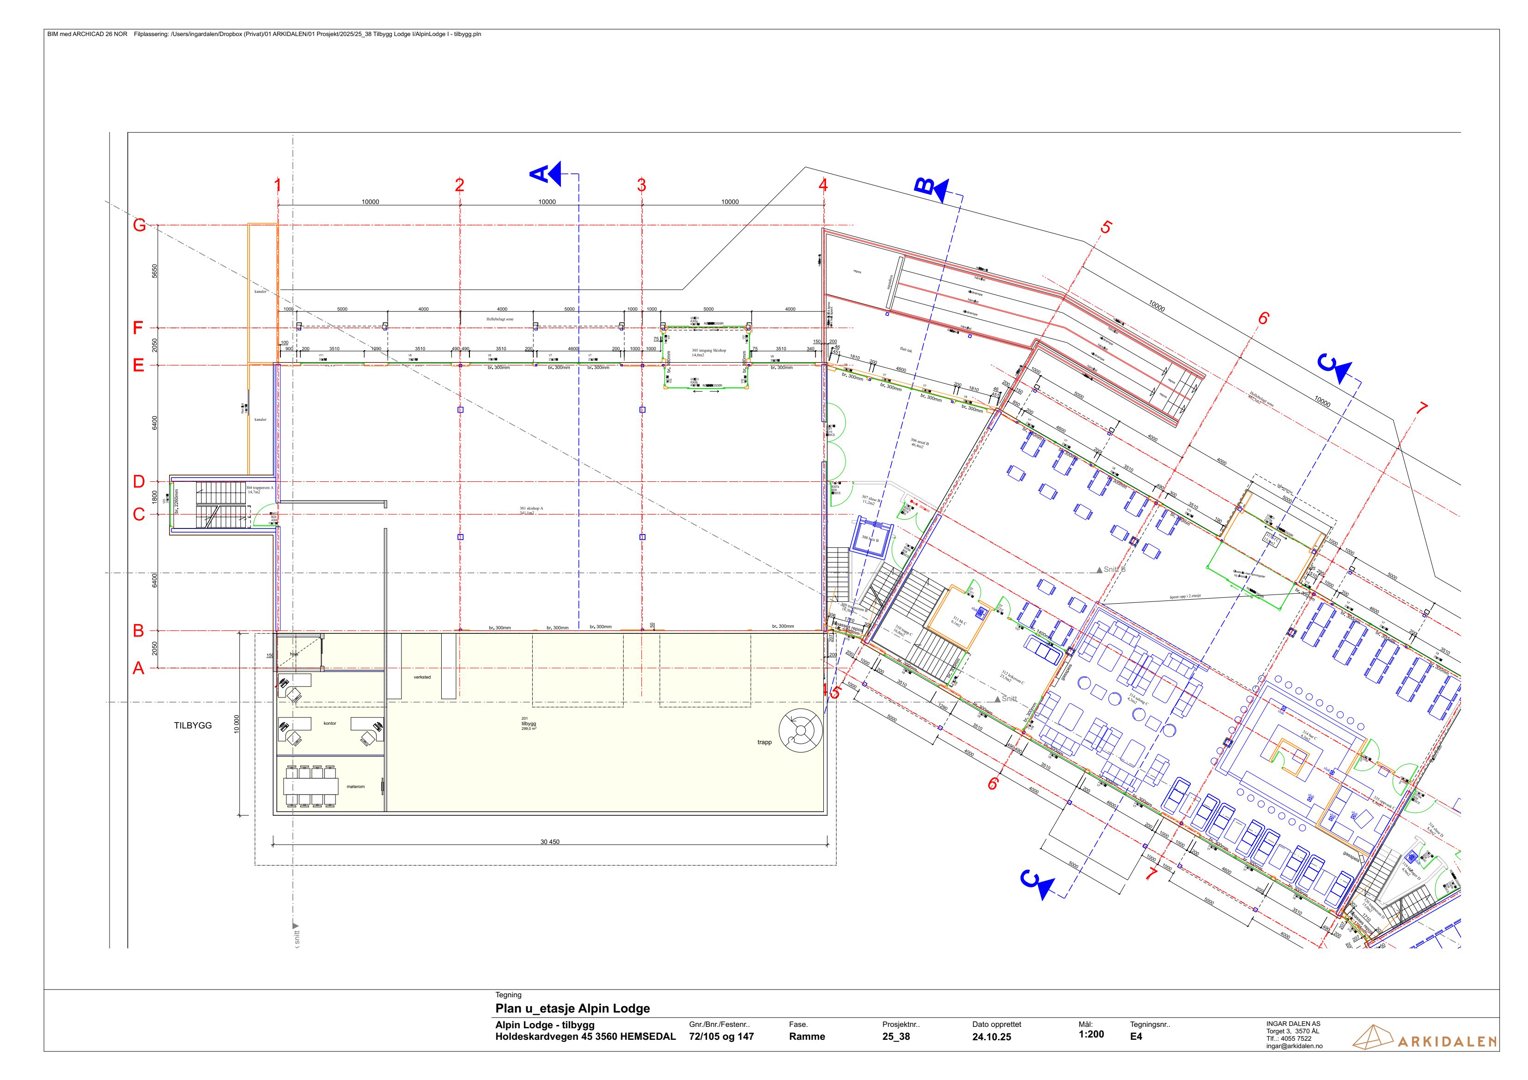Click the drawing title Plan u_etasje Alpin Lodge

pos(572,1008)
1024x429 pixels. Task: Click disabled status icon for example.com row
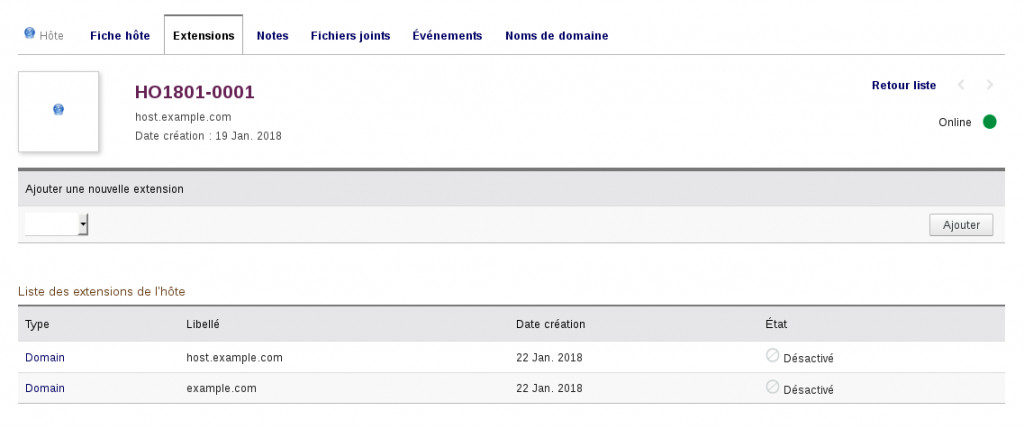772,387
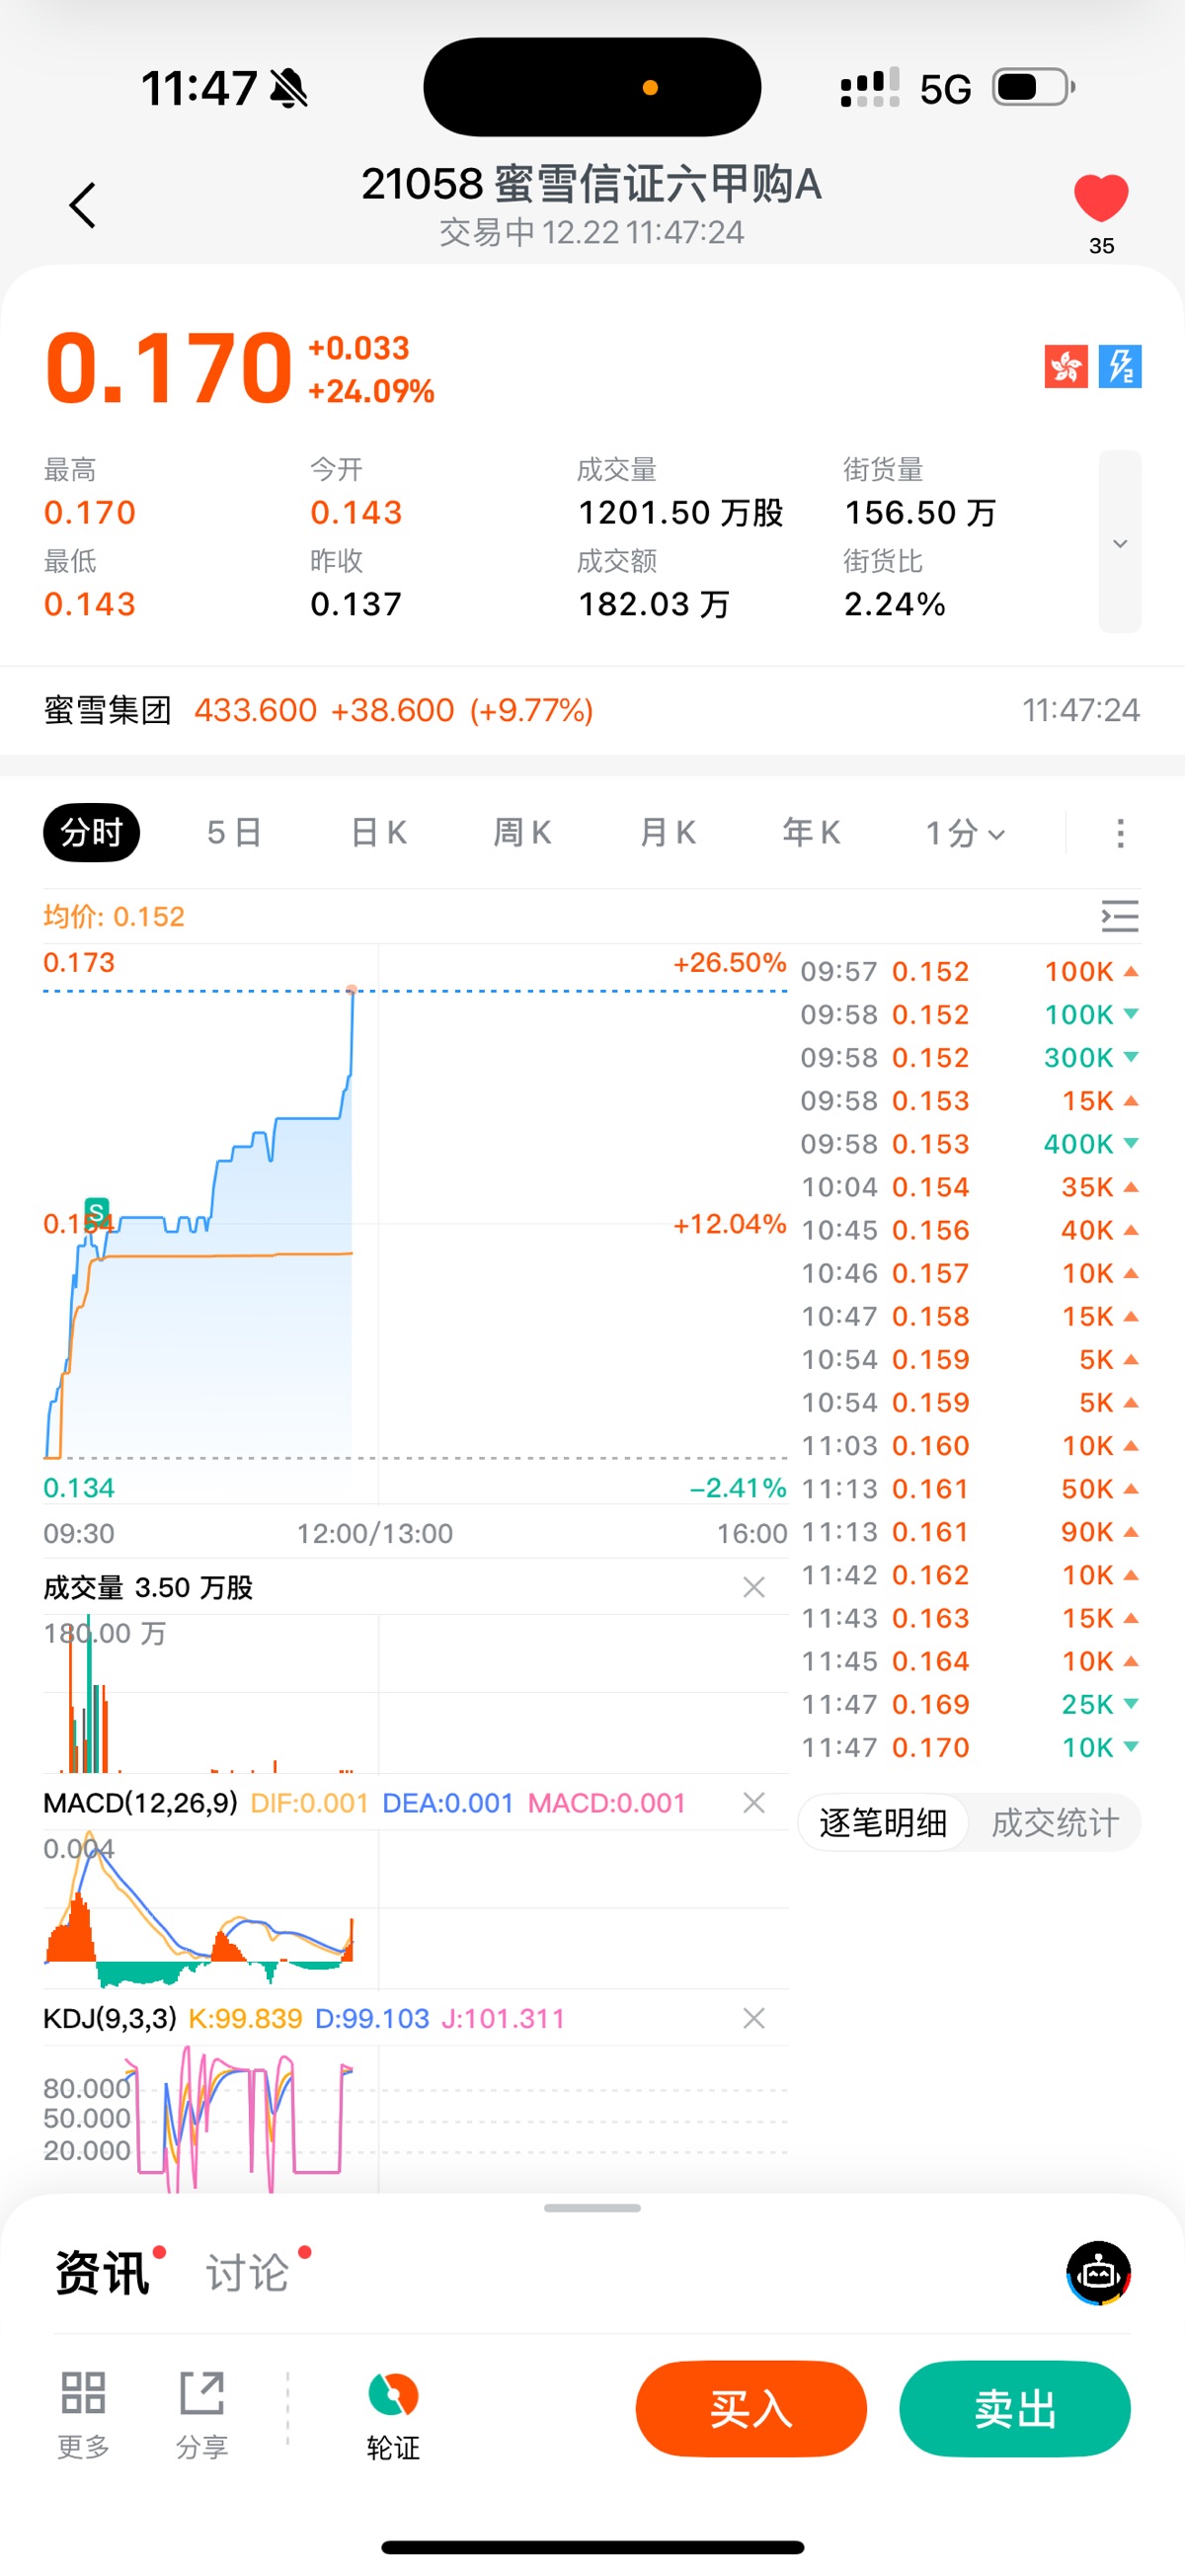1185x2576 pixels.
Task: Select the 5日 chart tab
Action: [234, 833]
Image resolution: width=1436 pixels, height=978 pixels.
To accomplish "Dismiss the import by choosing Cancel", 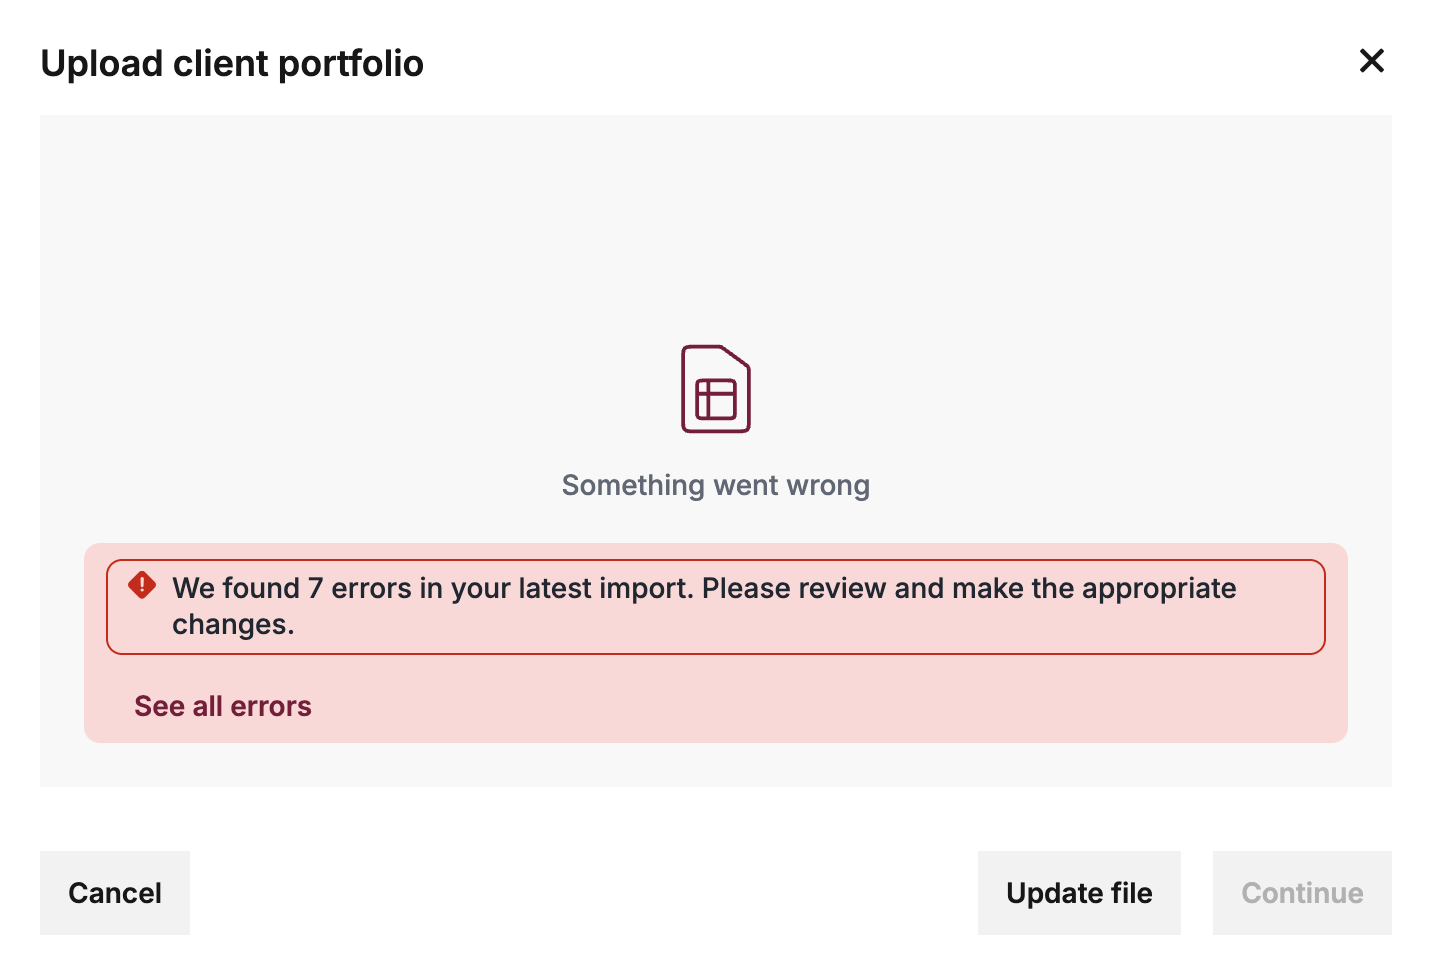I will 115,893.
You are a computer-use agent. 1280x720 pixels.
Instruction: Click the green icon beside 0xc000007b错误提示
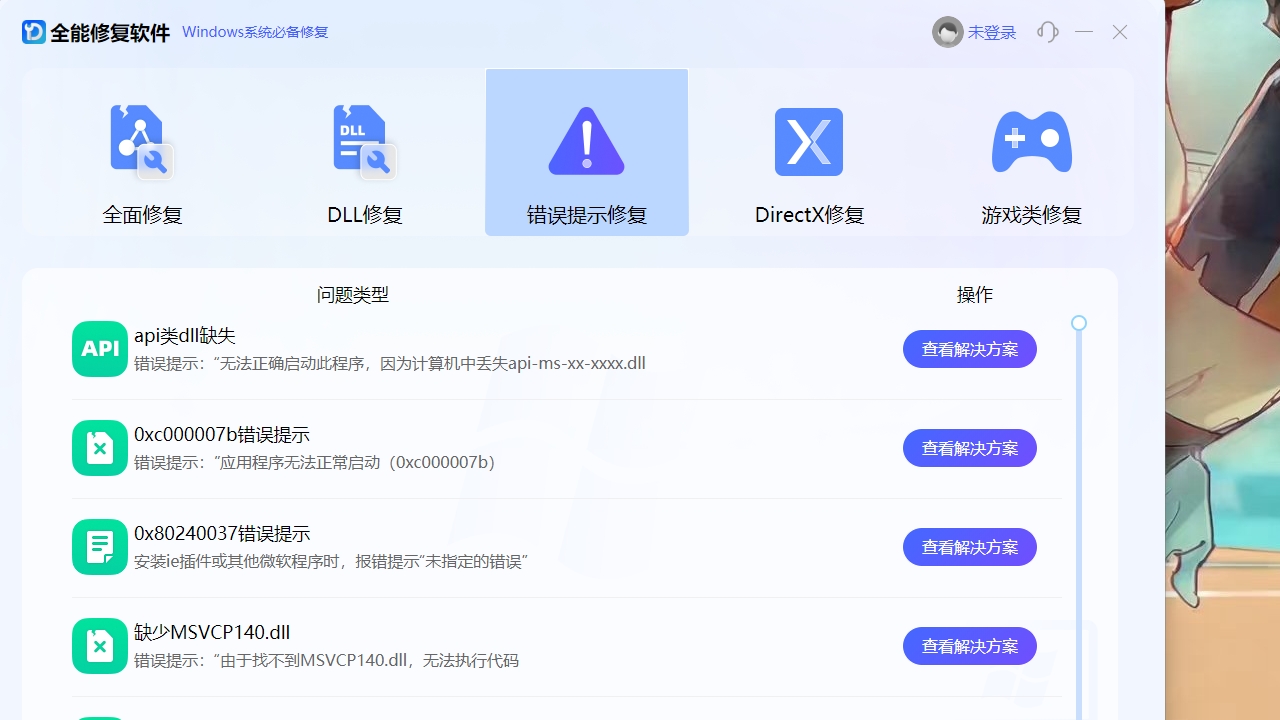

+===+

# Assigned task:
Could you return, word for word, every line from the line with "You are a computer-use" through the last line of the listing above, both ends included, without any pictures?

# Solution:
You are a computer-use agent. 1280x720 pixels.
Instruction: Click the green icon beside 0xc000007b错误提示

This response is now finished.